7 Reference is made to the Report for the Hearing for a fuller account of the facts of the case, the procedure and the written observations submitted to the Court, which are mentioned or discussed hereinafter only in so far as is necessary for the reasoning of the Court.
8 It should first be pointed out that Article 48(2) of the Treaty constitutes the implementation, in the sphere of freedom of movement for workers, of the general prohibition of discrimination on grounds of nationality laid down in Article 7 of the Treaty. Any rules incompatible with Article 48 are therefore also incompatible with Article 7 of the Treaty.
9 A problem of discrimination within the meaning of Article 48 of the Treaty arises, however, only in relation to the attitude of a Member State towards workers from other Member States who wish to pursue their activities in that State. As the Court has consistently held (see, most recently, the judgment in Case C-41/90 Hoefner and Another v Macrotron  ECR I-1979, paragraph 37), the provisions of the Treaty on freedom of movement cannot be applied to activities which are confined in all respects within a single Member State and the question whether that is the case depends on findings of fact which are for the national court to make.

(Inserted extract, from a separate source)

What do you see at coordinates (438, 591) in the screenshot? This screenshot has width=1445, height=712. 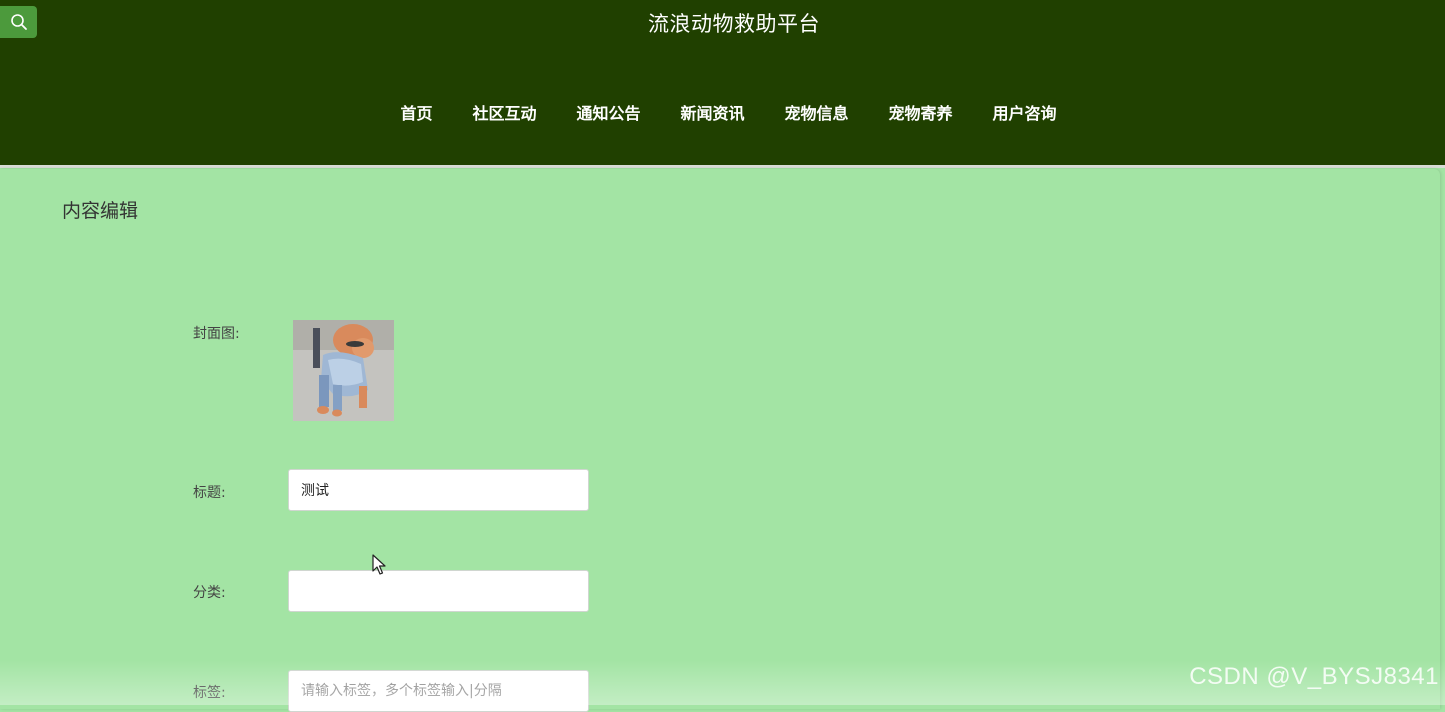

10 The facts, as established by the national court in its order for reference, show that the present case relates to a dispute between the German Bundespost and a German national, who has never exercised the right of freedom of movement within the Community, concerning recruitment to a post in the Federal Republic of Germany.
11 There is nothing in such a situation to link it with any of the situations governed by Community law in the sphere of freedom of movement for workers.
12 Accordingly, the reply to be given to the preliminary questions should be that a national of a Member State who has never exercised the right of freedom of movement within the Community may not rely on Articles 7 and 48 of the EEC Treaty with respect to a situation purely internal to that State.
Decision on costs
13 The costs incurred by the German Government and by the Commission of the European Communities, which have submitted observations to the Court, are not recoverable. Since these proceedings are, for the parties to the main proceedings, a step in the proceedings pending before the national court, the decision on costs is a matter for that court.
On those grounds,
THE COURT (Second Chamber),
in answer to the questions referred to it by the Arbeitsgericht Elmshorn, by order of 26 October 1990, hereby rules:
A national of a Member State who has never exercised the right of freedom of movement within the Community may not rely on Articles 7 and 48 of the EEC Treaty with respect to a situation purely internal to that State.